Nós estamos acostumados a condenar más decisões judiciais. Principalmente em São Paulo. Como a decisão da 4ª Câmara do Tribunal do Júri que anulou, ano passado, os julgamentos do Massacre do Carandiru, ocorrido em 1992.

Mas um juiz se mostrou ao lado da população no início deste ano. Paulo Furtado de Oliveira Filho foi o responsável pela primeira derrota da dobradinha João Dória & Geraldo Alckmim em São Paulo. Anulou, com uma liminar, um reajuste que não mudaria a vida de quem mora bem e prejudicaria a vida de quem mora longe do centro urbano.

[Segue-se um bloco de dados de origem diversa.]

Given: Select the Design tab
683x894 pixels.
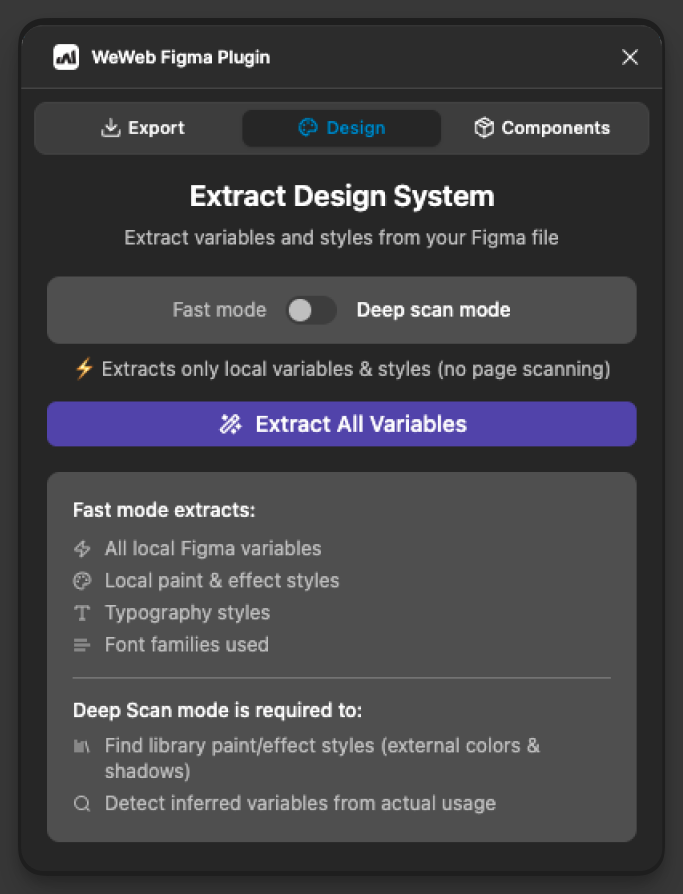Looking at the screenshot, I should click(341, 128).
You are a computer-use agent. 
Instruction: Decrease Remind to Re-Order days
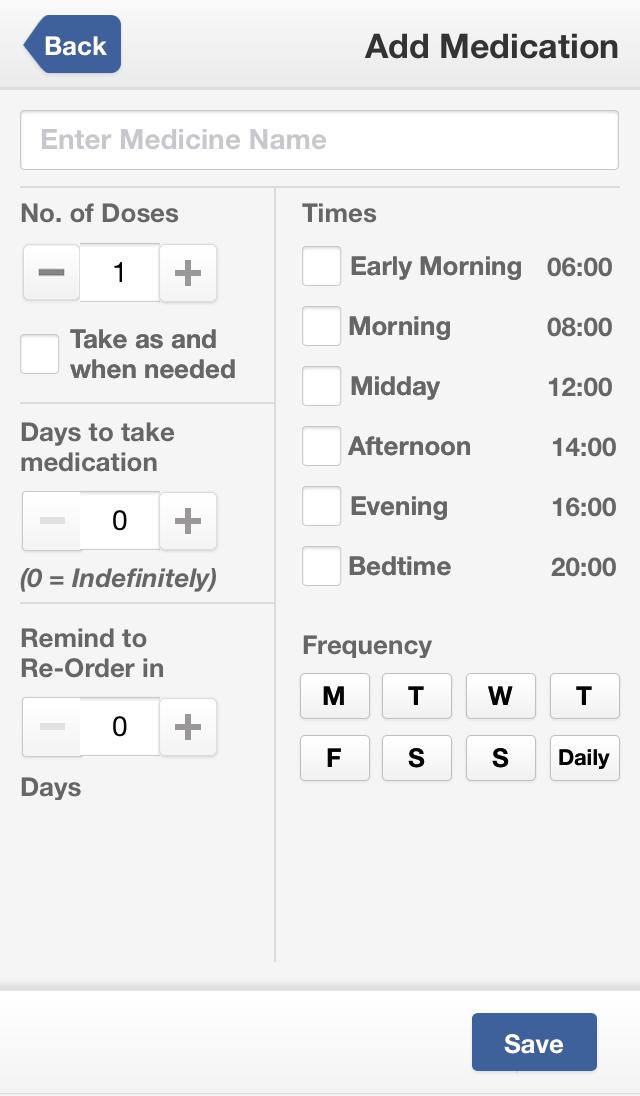(52, 727)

Confira aqui, o artigo “Ná prática, Bilhete Único Mensal deixará de existir”, escrito por Cesar Vieira.

“A discriminação parece ser injusta, pois a medida é mais benéfica a quem reside em locais mais centrais e se utiliza apenas do metrô, cuja tarifa básica foi mantida, mas revela-se gravosa a quem reside em locais mais distantes e se utiliza do trem e do metrô, cuja tarifa integrada foi aumentada acima da inflação”, escreveu na decisão.

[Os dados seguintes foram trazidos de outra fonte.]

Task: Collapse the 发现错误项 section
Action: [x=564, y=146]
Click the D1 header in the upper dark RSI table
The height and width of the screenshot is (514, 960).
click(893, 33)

Tem como alguém argumentar alguma coisa contra este juiz, nesta decisão? Mais: ele bagunçou com todo o midiatismo que está sendo feito pelo Dória, a ponte do Alckmim para Brasília em 2018. Veja o que ele escreveu, também, na liminar:

“Há ilações de que a manutenção da tarifa básica do metrô apenas se deu porque o Governador do Estado não queria arcar com o ônus político do reajuste, pois o candidato a Prefeito Municipal por ele apoiado e eleito declarou após as eleições que manteria o valor da tarifa básica do ônibus”.

Ave, Maria! Colocou o dedo na ferida!